Flight Behavior by Barbara Kingsolver
Dellarobia Turnbow is a petite, fiery redhead who got pregnant in high school and married young. She is 29 and parentless, with two young children, in-laws who don't respect her and a husband who is a constant channel changer. Dellarobia resides in a small farming community in the southern Appalachian mountains and feels there is more to life than being stuck in her small home in Feathertown, Tennessee.
Her mind and heart begin to wander and as she takes a walk on the wild side to certain marital disaster, a miracle happens. Dellarobia sees what she thinks is a forest of red fire (she forgot her glasses) but is actually a roosting place for monarch butterflies who are in the mountain by some kind of complex ecological misalignment. Dellarobia is forever changed by the monarch butterflies, as the outside world invades her home and mountain. Is it a miracle, or an environmental problem? Dellarobia searches for her truth and the truth about the world as she knows it.
Flight Behavior is mesmerizing and detailed and oh sooooo good. The writing is exquisite, a electric mix of words blended together to form sentences that create a visual picture that is stunning. Kingsolver captures the reader from the first page and holds their attention rapt until the reader flies on to their next book. For a word lover, like me, Flight Behavior is just plain delectable.
I just have to quote some of the great sentences in Flight Behavior. "A certain feeling come from throwing your good life away, and it is one part rapture." Pg. 1. "Her car was parked in the only spot in the county that wouldn't incite gossip, her own driveway." Pg. 3. "The electric pulse of desire buzzed through her body like an alarm clock gone off in early light, setting in motion all the things in a day that can't be stopped." Pg. 3.

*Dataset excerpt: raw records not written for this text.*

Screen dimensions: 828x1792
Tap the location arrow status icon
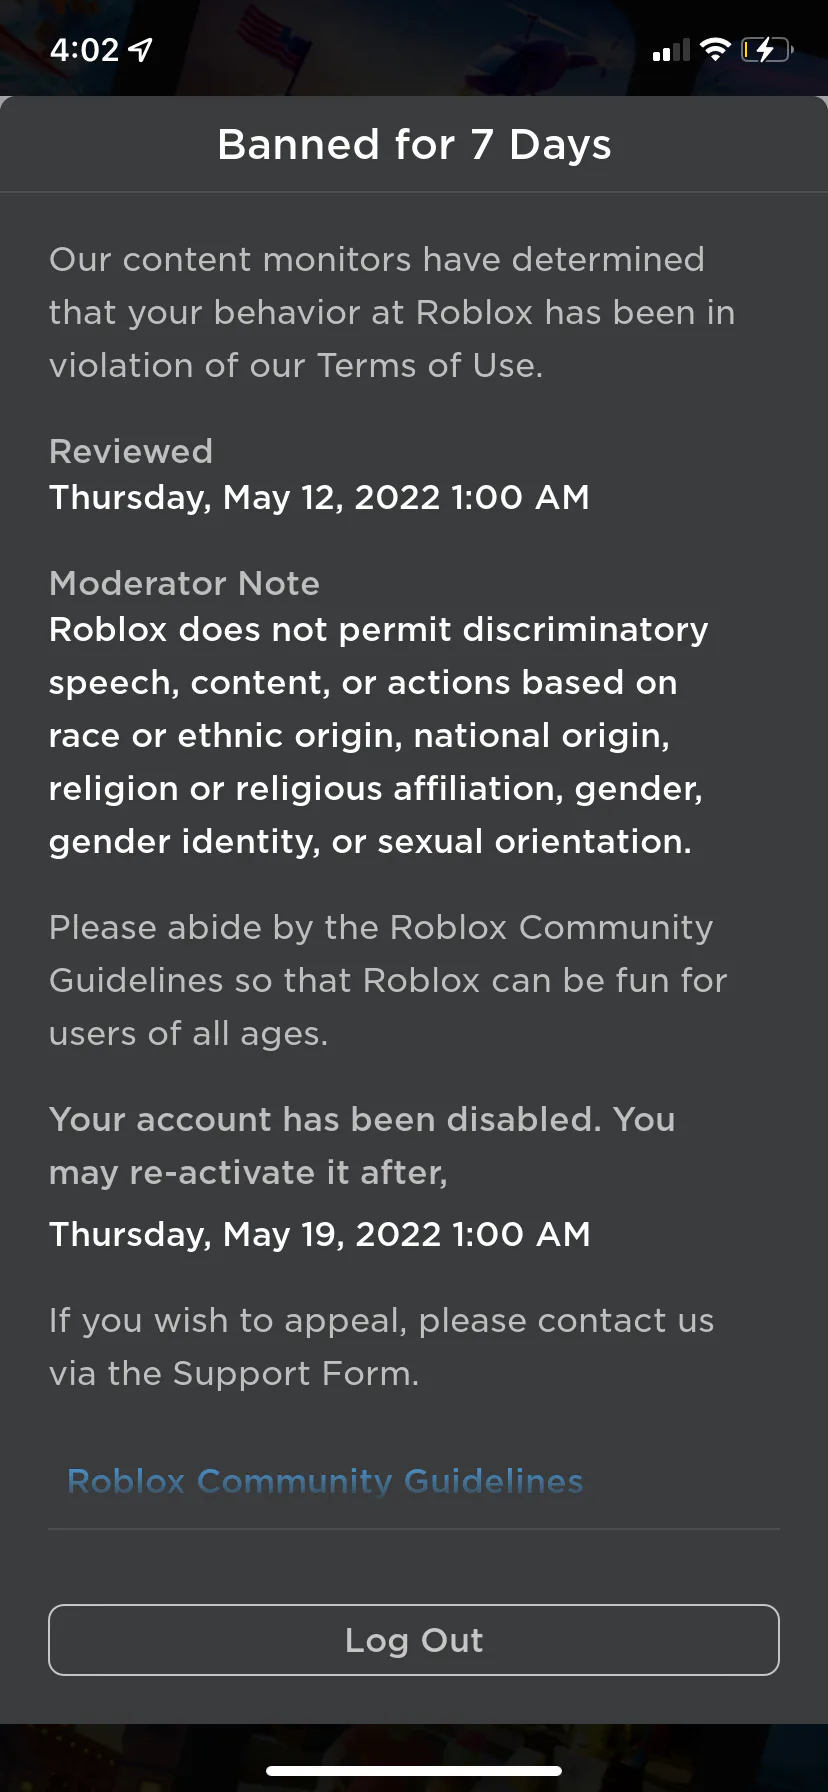(x=141, y=49)
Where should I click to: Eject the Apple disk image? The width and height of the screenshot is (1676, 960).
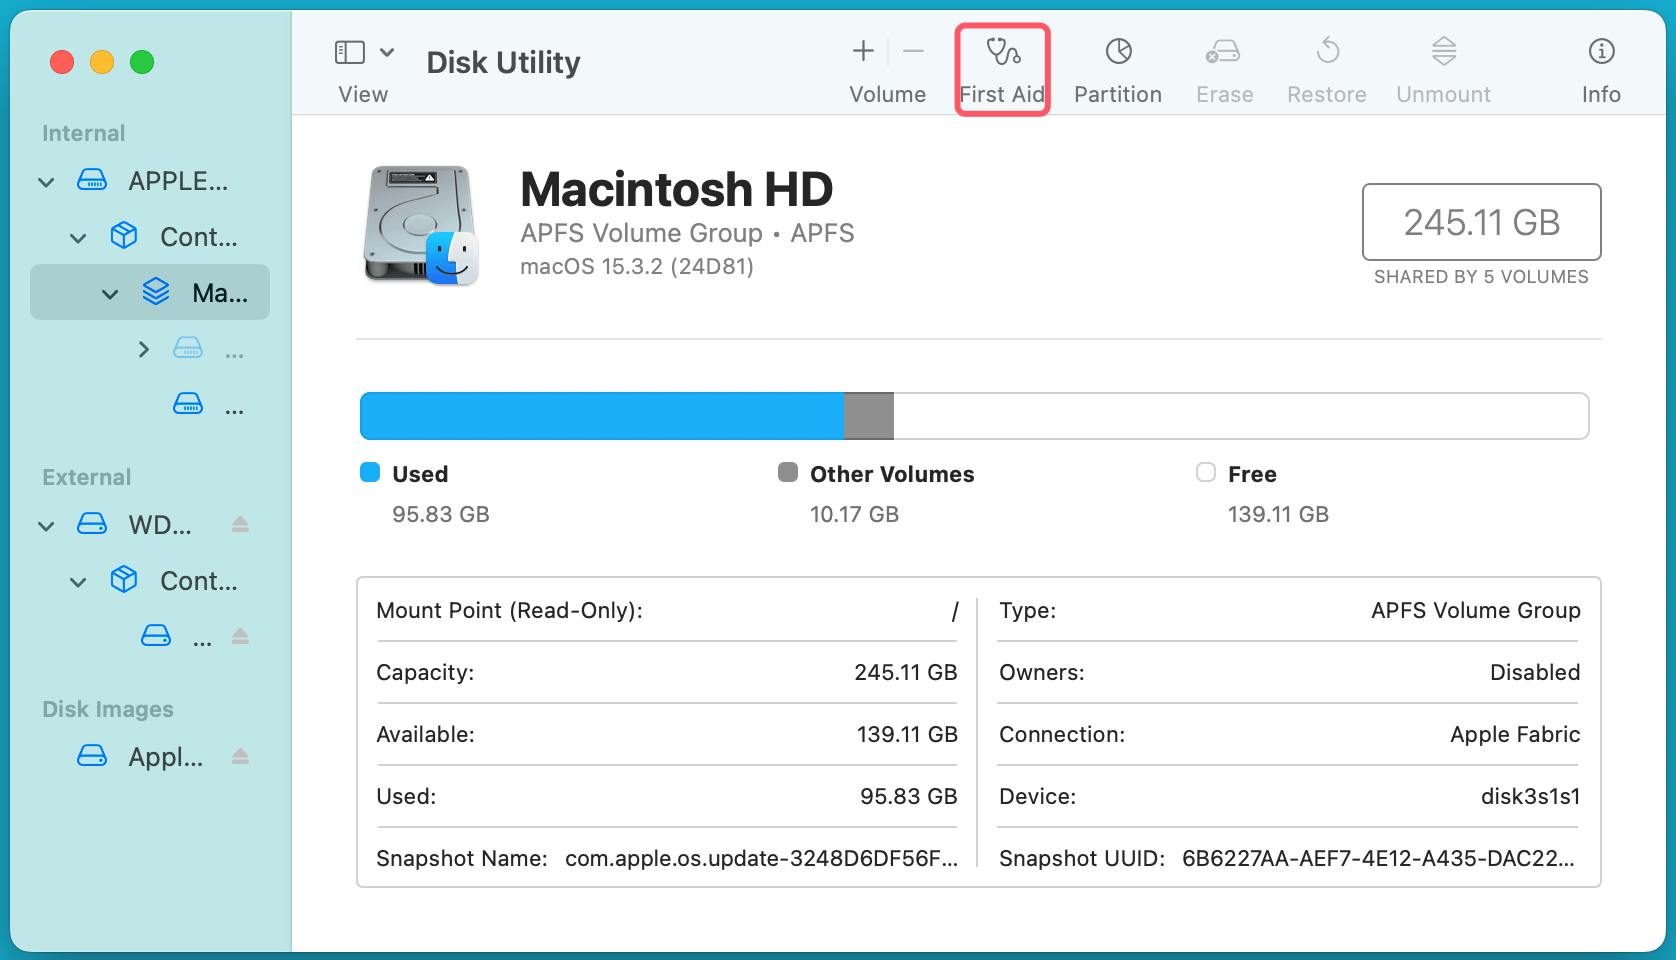[240, 757]
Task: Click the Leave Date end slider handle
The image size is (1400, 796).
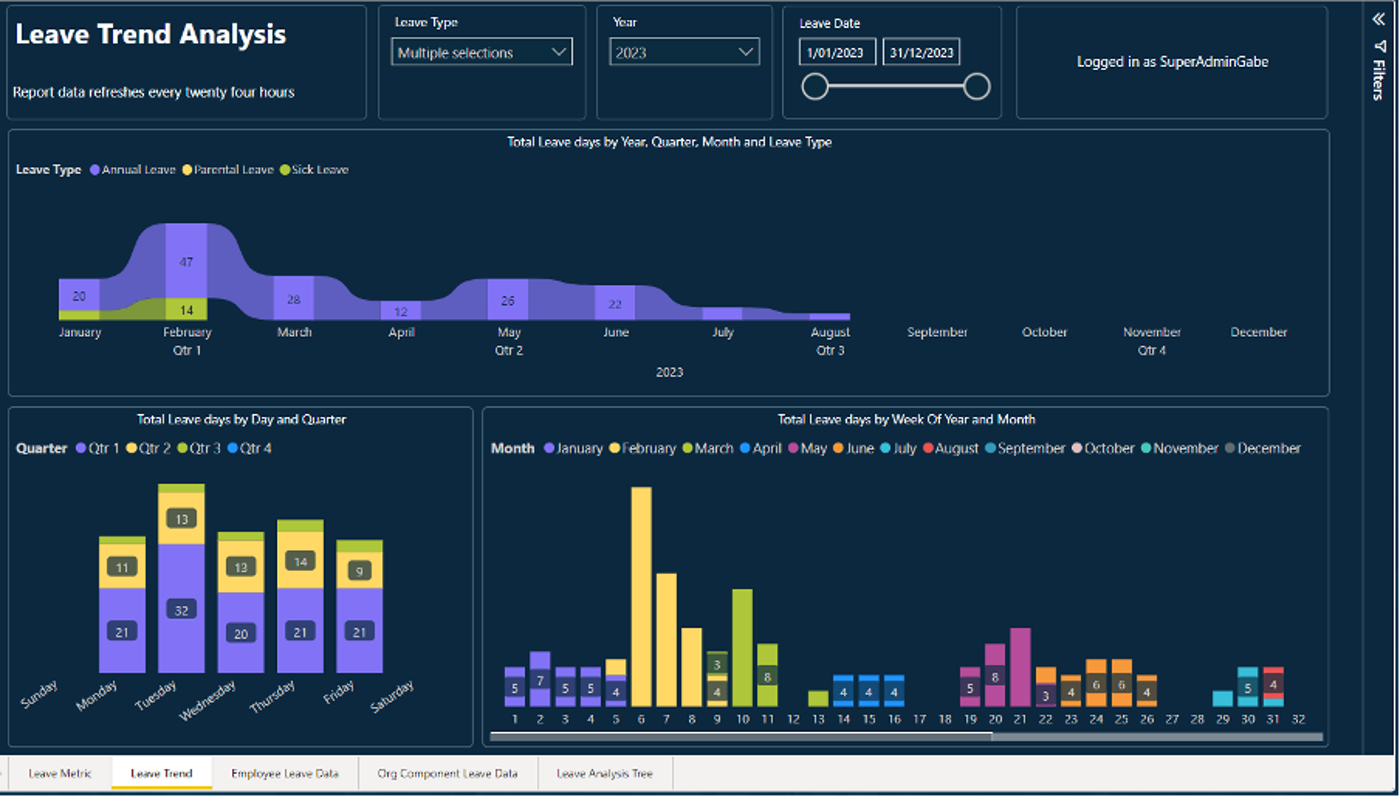Action: 976,87
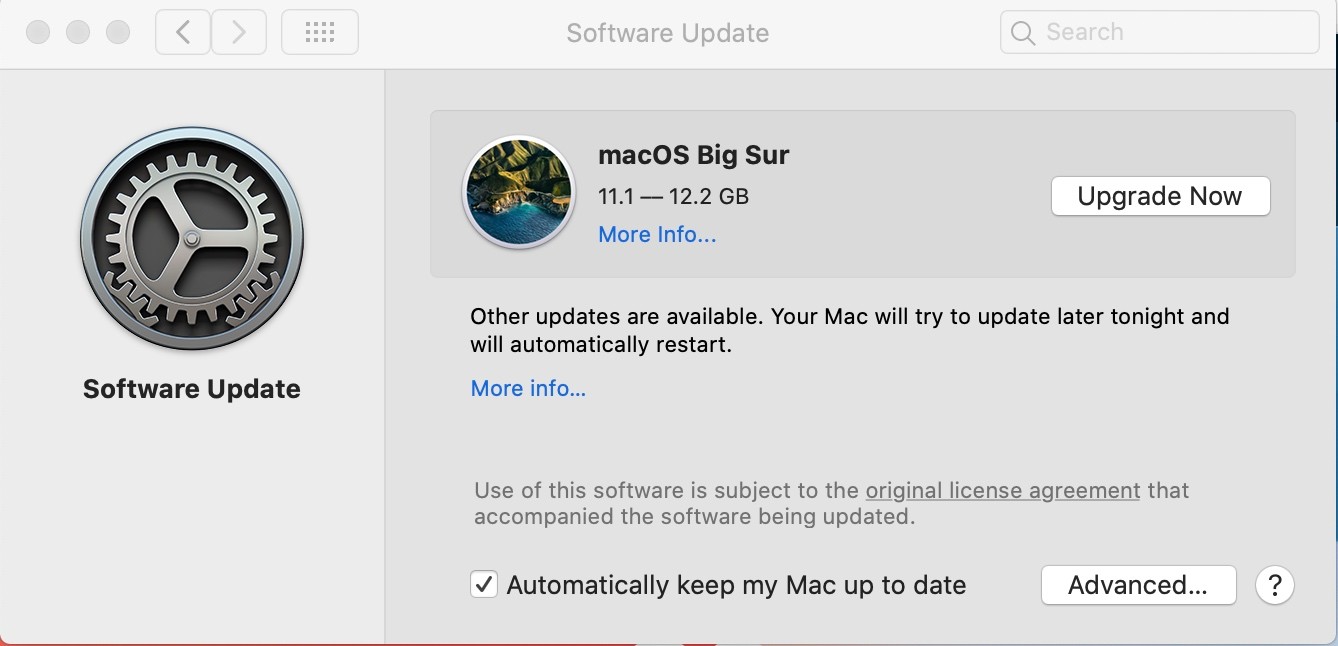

Barbara Kingsolver fans will be delighted with her new novel Flight Behavior. Flight Behavior is everything a Kingsolver novel should be, full of environmental issues, an awareness of cultural differences, a beautiful landscape, creative characters who go through a metamorphosis and a moral dilemma. This is the fifth book I have read of Kingsolver's and I am reminded that I need to get busy and read the rest of them because she is such an amazing writer.